***** EXERCISE DATA

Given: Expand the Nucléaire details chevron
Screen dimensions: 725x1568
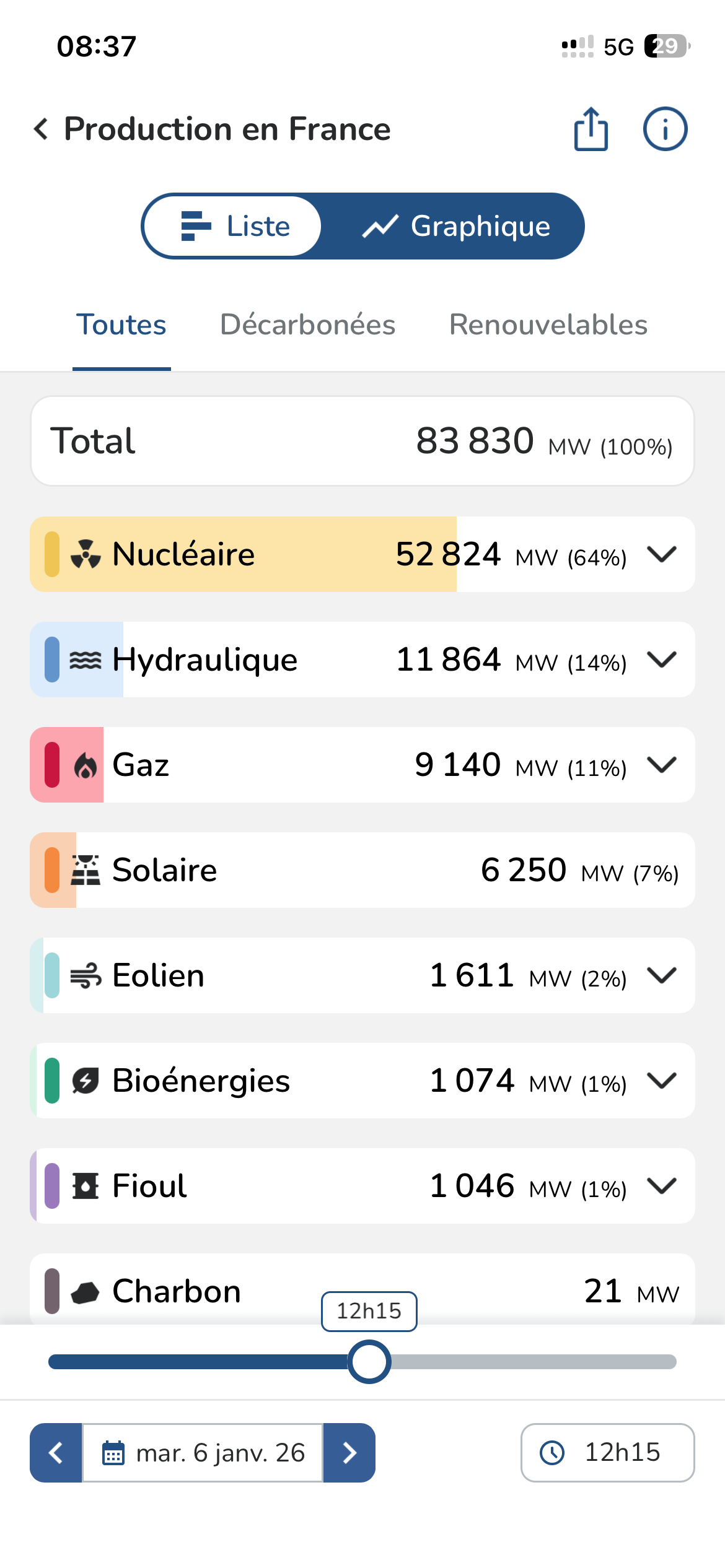Looking at the screenshot, I should (x=662, y=554).
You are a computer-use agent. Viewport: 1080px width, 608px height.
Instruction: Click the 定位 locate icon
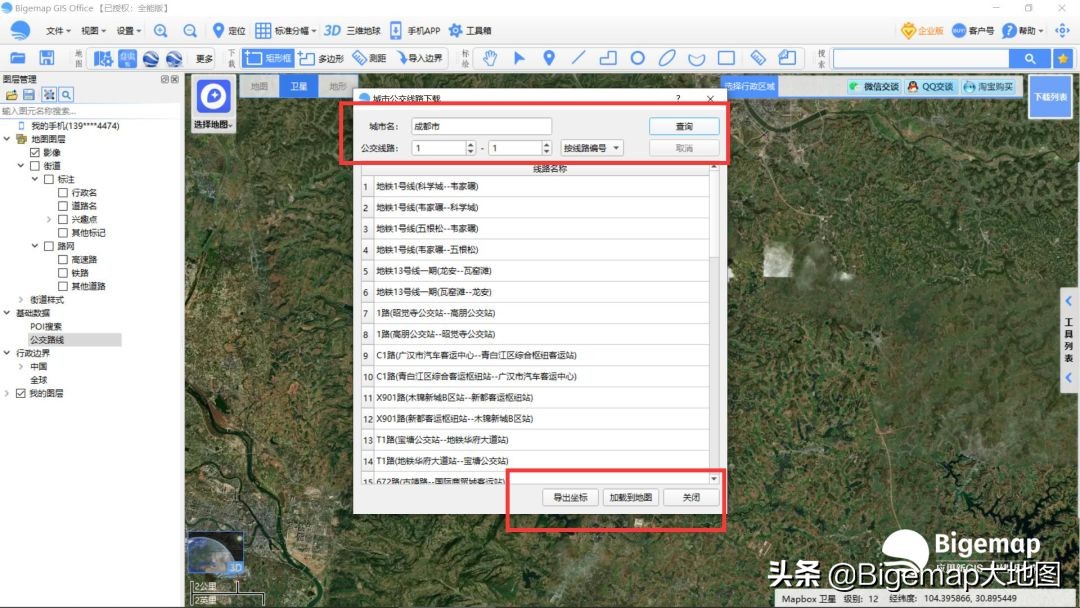pos(218,29)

**********

Starting with the line containing "You are a computer-use" and ending with the last line of the records above, write out each line exactly; no pictures.

-- ANSWER BOX --
You are a computer-use agent. Viewport: 1080px width, 608px height.
Instruction: Click the 定位 locate icon
pos(218,29)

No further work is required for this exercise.